The professional anti-gunners, the lobbyists of fear and distrust-like Sarah Brady and Josh Sugarmann-are having a tough time getting much traction on their issue-civilian disarmament-these days.

Even prior to September 2001, it was pretty clear the majority of Americans were not in the mood for their nonsense. The Brady Campaign (the newly spun name of Handgun Control Inc, which even their own consultants admitted was a loser), had to take the so-called Million Mom March under its fiscal wing. Then they had to lay off half their staff.

Sugarmann's Violence Policy Center (which though solely concerned with civilian disarmament was always wise enough to keep the words "gun" and "control" out of their name) has been similarly stymied. The VPC has never much cared about individual donations, trolling successfully for dollars in the leather-chaired boardrooms of charitable foundations.

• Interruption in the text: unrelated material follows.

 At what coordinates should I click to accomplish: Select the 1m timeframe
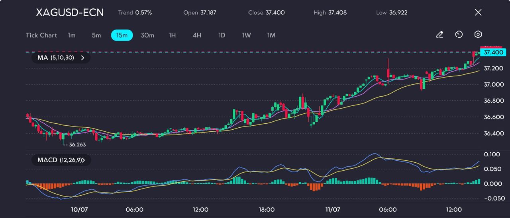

But, they, too, are feeling the dollar pinch, I'm sure, as trustees wonder if the money in their now-devalued investment accounts couldn't be spent better with the Salvation Army or Twin Towers Fund or some other general purpose public charity where fund-raising is also down.

The VPC has also always been most interested in itself and has of late more publicly turned on its fellow travelers, claiming to be the only group truly interested in a total ban of handguns. To those of us who have been around the politics of guns for a long time, it's actually kind of fun to see this type of infighting on the other side and to see the media, however gingerly, take note of it.

In the world we live in now, it's interesting to see ploy after ploy on the anti-gun side fall by the roadside (that's the roadside that if an idea falls by and the media doesn't hear it, or chooses to ignore it, doesn't exists).

"Don't panic," said the antis, after Sept. 11, and no one disagreed. But when they added, "and don't buy a gun," no one, not even their friends in the media or in legislatures, seemed very interested. And, their insistence that America's gunowners, their representatives and the firearms industry were somehow profiteering, or, in their most favorite locution, scaring people into buying guns, was also falling on deaf ears.

"Gun shows as 'arms bazaars'" was one feint they tried, and, while there is some juice in the gun show issue, the glass remained half empty. Tom Diaz, the VPC's "industry expert" (author of the inexpert and inaccurate Making a Killing), next tried to tie the .50 caliber scare (which the antis have concocted in the same way they made the "cop killer bullet" issue up 20 years ago) to terrorism. The VPC claimed that Osama bin Laden bought some of the guns from a US manufacturer, Barrett Arms. That got them some ink, but the company's president, Ronnie Barrett, was able to remind the media, if not the VPC, about all of the federal checks and balances in arms manufacturing that show pretty clearly that no such thing had ever happened.

Reaching into the closet at year's end, Sugarmann dusted off the VPC's nearly annual "report" on the dangers of firearms to women and drifted it out into MediaWorld. It got a little play, but every year the media grows less interested in it, in much the same way people tire of Aunt Tillie's fruitcake year after year.

This is a tough time for the country. There are dangers still out there. And, we should have concerns about incursions on all of our civil liberties, not just our firearms civil rights.

But there are opportunities to reach out to the rest of our neighbors and explain ourselves to them, and we would be foolish to let that opportunity pass us by.